■ The task
Retype the lines below exactly, from the line containing "Where should I click to: Grab" up to and including the line containing "point(379,201)".
════════
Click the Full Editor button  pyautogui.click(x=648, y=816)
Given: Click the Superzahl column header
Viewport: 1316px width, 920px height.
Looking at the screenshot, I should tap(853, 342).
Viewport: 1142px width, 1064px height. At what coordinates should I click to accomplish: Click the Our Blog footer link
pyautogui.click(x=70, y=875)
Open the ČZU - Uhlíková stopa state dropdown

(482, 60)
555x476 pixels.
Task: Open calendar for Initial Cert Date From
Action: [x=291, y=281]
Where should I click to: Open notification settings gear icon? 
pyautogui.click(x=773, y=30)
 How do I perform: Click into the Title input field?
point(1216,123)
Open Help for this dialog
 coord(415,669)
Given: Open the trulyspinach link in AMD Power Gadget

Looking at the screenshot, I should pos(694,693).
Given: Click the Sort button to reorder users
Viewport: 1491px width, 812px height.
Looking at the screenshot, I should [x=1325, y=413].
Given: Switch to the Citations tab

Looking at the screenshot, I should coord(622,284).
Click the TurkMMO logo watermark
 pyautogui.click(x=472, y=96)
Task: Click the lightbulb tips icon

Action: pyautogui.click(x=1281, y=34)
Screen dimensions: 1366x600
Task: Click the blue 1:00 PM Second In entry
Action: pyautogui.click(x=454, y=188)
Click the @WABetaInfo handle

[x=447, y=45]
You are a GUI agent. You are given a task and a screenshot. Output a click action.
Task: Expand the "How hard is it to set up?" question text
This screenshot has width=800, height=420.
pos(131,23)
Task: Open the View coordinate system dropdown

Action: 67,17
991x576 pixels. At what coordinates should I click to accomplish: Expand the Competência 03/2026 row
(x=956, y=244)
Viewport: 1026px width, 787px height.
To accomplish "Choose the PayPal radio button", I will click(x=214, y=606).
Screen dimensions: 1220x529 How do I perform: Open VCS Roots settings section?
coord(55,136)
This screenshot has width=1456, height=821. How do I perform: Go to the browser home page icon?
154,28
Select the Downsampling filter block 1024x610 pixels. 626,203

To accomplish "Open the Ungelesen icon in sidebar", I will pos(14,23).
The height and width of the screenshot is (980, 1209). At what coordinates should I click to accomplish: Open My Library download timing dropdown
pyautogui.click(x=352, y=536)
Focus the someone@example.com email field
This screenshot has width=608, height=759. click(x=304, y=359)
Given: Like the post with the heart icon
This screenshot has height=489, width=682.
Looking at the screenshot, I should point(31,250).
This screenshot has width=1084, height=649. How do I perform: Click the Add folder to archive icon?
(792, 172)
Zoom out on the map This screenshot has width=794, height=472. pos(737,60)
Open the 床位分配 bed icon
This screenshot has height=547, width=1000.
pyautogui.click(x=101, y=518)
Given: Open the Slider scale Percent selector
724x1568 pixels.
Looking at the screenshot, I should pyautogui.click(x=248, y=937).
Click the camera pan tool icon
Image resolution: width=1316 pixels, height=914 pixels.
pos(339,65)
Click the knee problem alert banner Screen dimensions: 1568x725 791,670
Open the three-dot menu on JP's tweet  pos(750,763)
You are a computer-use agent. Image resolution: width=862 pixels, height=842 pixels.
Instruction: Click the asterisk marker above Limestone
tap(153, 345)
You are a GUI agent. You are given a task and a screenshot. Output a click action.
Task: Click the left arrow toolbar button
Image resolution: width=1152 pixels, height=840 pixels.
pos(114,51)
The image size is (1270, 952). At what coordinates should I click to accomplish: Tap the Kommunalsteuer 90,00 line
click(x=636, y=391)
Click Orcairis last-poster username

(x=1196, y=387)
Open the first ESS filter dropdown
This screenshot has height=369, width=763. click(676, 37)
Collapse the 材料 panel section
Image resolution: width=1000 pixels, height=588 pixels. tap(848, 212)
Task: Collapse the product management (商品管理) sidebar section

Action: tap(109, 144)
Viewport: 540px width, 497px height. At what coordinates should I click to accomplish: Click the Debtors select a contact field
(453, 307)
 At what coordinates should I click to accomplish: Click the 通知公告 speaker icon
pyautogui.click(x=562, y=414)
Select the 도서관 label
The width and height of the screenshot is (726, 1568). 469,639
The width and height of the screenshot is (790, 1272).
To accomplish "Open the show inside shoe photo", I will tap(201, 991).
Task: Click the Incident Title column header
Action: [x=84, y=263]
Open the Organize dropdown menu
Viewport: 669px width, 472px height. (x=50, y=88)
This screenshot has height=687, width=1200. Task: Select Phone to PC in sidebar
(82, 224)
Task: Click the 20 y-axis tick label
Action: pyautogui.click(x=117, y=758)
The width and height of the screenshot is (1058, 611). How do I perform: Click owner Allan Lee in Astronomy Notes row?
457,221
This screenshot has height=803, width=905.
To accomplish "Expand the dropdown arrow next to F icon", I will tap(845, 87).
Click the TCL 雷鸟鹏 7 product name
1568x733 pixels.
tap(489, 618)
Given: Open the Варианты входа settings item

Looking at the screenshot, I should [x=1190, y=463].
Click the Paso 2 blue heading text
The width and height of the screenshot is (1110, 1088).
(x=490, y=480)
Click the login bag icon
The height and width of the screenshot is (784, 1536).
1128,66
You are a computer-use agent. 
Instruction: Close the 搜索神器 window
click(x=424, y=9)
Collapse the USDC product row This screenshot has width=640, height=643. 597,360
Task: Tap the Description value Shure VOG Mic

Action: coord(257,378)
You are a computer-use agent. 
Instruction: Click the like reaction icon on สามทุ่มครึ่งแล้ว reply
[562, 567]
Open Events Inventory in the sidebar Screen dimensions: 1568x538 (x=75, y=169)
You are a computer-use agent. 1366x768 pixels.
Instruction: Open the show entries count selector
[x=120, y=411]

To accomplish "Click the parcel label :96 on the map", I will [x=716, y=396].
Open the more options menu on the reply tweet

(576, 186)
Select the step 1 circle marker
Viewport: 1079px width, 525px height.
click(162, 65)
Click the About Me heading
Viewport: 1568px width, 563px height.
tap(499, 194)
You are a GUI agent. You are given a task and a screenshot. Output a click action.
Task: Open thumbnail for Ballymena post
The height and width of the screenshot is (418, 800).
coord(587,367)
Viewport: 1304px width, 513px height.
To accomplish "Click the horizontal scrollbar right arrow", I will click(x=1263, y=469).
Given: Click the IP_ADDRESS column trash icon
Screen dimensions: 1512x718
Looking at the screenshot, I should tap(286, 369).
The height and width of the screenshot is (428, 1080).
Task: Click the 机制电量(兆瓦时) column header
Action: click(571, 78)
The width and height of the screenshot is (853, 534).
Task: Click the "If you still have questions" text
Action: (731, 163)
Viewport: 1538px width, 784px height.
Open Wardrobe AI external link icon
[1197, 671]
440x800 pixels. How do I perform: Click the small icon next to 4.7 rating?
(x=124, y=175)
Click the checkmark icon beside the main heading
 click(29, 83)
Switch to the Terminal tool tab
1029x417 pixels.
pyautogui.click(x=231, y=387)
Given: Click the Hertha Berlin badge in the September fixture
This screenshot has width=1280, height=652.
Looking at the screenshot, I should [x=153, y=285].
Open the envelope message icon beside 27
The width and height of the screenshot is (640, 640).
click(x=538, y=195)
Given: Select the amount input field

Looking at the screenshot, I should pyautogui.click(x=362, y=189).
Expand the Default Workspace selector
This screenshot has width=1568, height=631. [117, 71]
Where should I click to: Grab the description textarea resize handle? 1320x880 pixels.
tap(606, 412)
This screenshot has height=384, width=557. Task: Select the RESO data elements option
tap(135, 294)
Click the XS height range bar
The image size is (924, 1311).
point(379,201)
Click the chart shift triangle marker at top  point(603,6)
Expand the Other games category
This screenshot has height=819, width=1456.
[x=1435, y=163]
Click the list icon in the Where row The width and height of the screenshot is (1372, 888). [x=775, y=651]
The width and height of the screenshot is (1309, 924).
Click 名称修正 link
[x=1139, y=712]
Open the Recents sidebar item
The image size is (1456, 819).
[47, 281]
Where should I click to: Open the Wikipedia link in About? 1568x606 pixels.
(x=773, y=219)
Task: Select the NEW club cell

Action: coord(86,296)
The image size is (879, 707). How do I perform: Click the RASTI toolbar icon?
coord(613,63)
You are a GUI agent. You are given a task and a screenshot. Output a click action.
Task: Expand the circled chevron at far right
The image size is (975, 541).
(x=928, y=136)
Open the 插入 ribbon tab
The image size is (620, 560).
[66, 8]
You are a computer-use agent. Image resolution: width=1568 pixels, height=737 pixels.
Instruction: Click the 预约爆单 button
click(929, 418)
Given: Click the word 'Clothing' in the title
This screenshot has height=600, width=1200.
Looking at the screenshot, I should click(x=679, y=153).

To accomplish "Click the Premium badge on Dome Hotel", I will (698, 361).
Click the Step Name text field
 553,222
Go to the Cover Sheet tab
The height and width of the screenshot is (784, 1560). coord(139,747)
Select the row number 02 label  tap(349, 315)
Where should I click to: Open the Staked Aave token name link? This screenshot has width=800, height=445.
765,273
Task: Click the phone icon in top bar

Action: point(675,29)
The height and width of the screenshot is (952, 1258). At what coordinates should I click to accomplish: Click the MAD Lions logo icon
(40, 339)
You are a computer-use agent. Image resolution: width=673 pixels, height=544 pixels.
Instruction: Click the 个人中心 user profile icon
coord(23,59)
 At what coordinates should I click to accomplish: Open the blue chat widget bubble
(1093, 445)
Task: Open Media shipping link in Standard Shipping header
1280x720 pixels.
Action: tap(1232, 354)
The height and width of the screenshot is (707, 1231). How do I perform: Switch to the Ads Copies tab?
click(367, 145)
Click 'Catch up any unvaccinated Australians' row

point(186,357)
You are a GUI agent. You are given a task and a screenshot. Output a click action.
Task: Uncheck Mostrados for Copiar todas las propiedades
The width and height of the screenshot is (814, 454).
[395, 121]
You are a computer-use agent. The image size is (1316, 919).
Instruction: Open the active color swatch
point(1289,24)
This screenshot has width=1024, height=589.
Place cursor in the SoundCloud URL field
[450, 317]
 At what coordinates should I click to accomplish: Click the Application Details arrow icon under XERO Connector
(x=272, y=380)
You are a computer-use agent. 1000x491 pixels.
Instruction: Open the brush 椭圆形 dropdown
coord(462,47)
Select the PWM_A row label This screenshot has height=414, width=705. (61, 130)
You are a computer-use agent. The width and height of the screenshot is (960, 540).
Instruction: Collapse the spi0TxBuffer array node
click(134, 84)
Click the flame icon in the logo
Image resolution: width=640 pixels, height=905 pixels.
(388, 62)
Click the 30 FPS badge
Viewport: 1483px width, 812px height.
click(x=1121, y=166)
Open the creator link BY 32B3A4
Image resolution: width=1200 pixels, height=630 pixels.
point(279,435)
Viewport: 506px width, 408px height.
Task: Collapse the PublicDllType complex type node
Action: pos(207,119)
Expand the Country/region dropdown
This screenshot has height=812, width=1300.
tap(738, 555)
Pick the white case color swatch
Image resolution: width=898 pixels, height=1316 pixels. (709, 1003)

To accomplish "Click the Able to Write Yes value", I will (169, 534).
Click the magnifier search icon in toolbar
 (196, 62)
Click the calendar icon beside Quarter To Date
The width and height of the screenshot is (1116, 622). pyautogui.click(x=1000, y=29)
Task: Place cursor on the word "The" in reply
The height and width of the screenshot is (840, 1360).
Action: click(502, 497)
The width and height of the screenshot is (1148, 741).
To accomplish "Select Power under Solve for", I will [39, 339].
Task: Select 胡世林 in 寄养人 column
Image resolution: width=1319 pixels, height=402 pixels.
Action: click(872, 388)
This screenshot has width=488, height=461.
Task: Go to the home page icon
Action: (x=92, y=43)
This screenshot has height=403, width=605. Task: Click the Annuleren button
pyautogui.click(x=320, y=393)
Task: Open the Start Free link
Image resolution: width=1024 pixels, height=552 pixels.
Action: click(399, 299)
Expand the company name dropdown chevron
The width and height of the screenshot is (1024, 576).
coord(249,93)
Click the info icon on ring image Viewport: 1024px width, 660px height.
════════
■ Solution for this problem
Where should I click to: Grab the description textarea resize handle? 1320x880 pixels.
tap(606, 412)
This screenshot has height=384, width=557. Task: Select the RESO data elements option
tap(135, 294)
Click the XS height range bar
The image size is (924, 1311).
point(379,201)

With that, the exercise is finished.